* Directions
Track down each line below containing the string "time" and copy it.

* Source records
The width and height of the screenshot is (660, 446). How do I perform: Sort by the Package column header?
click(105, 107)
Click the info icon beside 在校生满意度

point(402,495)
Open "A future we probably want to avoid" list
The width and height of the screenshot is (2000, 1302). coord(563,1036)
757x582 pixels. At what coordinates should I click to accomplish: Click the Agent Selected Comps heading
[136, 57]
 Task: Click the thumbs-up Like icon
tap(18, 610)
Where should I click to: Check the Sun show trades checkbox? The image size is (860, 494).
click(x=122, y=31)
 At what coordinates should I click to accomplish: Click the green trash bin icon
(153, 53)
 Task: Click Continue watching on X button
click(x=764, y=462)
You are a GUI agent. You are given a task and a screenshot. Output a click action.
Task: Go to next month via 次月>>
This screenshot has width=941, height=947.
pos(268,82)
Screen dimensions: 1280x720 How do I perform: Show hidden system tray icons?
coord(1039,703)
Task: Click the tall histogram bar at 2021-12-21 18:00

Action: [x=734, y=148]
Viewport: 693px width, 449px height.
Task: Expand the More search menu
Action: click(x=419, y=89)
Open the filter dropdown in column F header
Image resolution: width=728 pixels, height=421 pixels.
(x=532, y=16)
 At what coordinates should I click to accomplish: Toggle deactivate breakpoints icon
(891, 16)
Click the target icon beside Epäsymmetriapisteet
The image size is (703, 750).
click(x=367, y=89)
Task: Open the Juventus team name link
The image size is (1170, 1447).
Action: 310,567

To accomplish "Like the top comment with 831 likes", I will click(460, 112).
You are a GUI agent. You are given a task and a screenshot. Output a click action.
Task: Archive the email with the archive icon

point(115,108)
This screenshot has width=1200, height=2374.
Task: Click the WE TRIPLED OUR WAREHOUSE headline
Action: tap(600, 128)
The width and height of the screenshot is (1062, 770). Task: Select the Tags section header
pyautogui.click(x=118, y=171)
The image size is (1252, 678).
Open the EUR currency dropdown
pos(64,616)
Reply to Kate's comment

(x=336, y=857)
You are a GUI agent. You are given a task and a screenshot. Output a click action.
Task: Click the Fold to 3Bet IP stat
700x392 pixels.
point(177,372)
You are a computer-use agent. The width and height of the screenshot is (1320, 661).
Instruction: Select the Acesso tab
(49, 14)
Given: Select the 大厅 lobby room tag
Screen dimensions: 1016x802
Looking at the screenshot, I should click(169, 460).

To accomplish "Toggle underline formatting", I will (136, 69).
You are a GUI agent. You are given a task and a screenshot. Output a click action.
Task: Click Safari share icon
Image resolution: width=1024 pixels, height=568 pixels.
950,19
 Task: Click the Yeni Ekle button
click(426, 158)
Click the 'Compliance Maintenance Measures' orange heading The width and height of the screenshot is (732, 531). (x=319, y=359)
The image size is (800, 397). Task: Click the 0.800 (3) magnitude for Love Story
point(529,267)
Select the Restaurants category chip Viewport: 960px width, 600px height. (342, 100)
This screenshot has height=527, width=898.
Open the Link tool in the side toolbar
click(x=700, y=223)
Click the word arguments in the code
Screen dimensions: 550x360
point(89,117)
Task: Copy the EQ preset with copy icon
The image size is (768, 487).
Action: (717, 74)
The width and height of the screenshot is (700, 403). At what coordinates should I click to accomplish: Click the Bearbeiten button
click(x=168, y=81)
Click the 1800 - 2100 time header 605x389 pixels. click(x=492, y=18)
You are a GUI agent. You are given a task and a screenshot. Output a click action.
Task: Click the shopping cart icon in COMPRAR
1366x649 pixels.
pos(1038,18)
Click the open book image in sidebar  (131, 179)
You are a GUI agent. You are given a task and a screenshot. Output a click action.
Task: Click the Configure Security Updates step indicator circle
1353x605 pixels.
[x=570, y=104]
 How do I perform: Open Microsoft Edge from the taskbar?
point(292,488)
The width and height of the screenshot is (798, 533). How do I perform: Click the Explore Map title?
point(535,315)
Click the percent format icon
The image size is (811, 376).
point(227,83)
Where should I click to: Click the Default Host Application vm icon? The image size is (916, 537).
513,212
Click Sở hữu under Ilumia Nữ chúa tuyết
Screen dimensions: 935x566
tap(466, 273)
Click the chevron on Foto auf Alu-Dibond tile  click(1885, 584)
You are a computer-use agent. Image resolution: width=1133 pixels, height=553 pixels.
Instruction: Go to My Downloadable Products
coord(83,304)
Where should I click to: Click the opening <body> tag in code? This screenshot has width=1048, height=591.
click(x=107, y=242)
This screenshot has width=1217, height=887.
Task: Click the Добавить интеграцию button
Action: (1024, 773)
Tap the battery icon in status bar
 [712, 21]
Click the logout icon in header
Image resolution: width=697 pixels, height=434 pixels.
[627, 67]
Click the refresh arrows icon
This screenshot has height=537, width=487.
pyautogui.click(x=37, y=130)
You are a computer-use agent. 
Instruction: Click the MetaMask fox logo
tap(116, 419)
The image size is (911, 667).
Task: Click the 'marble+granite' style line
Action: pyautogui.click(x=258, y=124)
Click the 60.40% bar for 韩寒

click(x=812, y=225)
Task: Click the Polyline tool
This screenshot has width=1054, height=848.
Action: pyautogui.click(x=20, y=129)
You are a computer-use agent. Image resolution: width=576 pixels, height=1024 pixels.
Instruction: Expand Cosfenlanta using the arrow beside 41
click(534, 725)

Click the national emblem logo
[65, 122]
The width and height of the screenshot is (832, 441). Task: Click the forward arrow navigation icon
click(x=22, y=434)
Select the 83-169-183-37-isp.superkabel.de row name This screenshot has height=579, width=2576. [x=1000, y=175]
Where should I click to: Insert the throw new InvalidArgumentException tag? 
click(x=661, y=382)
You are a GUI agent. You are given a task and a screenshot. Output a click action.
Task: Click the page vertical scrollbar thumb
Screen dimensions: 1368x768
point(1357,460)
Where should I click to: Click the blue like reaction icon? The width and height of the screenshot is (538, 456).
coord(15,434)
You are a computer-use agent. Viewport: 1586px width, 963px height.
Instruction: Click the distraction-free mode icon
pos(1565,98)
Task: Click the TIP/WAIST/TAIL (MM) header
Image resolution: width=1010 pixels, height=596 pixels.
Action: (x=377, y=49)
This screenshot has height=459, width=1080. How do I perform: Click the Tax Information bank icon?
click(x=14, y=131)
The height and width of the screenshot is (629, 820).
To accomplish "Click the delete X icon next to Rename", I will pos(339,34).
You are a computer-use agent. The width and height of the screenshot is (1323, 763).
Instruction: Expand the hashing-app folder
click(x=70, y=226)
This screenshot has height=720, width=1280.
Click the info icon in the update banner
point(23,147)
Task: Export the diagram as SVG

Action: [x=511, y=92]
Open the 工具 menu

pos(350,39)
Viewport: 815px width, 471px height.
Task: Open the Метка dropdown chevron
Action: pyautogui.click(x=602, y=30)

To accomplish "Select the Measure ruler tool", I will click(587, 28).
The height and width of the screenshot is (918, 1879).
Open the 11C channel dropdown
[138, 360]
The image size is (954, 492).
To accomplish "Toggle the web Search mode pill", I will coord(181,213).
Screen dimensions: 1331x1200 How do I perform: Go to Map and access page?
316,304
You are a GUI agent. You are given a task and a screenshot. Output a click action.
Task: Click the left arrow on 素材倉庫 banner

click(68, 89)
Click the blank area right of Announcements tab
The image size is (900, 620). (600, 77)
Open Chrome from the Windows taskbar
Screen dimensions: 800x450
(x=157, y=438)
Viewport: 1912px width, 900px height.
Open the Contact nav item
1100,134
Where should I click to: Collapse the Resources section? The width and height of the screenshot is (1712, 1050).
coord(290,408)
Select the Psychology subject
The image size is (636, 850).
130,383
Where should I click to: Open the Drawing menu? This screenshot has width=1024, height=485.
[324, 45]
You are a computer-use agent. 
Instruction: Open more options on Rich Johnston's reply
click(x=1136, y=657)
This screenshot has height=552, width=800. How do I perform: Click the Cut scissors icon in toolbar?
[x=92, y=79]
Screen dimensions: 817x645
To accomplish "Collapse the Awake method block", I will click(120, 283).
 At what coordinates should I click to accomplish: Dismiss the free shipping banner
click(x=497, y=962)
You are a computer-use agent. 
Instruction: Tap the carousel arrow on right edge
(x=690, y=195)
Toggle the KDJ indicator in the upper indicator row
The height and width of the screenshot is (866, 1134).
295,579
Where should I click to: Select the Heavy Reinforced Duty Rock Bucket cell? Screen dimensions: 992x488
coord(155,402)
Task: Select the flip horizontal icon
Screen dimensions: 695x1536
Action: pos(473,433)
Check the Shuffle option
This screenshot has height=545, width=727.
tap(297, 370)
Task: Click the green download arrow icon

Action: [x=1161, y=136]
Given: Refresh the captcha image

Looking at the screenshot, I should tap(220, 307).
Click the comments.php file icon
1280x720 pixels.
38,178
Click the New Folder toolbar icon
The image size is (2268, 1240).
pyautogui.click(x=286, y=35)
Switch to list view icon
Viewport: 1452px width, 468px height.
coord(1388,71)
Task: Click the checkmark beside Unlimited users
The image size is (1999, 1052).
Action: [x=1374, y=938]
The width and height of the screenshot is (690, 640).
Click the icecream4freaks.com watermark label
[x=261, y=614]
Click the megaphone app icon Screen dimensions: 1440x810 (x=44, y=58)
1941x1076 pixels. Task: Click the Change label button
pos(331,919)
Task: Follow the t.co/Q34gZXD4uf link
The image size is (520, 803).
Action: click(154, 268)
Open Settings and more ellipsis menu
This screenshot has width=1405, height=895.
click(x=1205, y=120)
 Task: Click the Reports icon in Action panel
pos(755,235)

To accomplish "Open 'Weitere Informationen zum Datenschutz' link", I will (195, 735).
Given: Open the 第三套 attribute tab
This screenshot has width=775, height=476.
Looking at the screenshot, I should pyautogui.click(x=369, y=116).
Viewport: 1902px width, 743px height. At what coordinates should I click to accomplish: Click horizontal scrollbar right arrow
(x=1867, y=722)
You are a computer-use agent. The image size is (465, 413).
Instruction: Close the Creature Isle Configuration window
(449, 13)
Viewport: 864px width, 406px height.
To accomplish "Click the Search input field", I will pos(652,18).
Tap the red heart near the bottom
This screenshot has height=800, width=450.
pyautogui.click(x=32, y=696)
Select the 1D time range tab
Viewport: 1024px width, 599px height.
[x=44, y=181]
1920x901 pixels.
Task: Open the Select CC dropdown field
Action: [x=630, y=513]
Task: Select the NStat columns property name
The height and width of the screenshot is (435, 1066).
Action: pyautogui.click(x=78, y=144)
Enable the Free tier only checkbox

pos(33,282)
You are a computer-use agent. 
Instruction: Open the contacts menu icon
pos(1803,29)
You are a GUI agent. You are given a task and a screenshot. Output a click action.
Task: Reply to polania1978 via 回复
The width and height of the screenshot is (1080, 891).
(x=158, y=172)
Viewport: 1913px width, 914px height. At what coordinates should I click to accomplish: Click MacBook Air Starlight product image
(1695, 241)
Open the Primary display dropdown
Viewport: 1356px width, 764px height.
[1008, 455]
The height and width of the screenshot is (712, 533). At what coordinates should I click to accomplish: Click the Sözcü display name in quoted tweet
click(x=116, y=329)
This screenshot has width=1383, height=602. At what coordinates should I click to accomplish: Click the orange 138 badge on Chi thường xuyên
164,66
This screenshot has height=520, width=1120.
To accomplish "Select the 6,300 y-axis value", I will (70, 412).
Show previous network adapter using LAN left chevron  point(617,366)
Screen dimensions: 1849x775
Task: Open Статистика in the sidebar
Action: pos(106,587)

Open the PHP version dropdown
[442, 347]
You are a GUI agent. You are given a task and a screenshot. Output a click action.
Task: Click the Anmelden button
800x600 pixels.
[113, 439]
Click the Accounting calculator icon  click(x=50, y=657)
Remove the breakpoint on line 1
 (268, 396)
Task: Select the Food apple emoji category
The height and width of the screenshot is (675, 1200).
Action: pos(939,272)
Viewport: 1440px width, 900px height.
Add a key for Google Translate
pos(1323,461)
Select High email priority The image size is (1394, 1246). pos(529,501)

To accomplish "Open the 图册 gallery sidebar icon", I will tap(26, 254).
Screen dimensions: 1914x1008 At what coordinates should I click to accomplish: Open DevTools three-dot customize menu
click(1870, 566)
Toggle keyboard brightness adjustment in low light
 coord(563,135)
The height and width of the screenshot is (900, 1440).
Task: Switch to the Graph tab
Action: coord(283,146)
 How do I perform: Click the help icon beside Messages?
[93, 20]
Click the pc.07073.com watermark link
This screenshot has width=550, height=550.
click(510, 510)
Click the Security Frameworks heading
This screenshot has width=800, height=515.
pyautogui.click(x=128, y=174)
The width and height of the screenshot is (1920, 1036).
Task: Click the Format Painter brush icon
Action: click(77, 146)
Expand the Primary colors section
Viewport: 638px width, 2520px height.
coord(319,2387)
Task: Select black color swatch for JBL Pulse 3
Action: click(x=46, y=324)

* Answer for this exercise
Click the 1800 - 2100 time header 605x389 pixels. click(x=492, y=18)
Select the 1D time range tab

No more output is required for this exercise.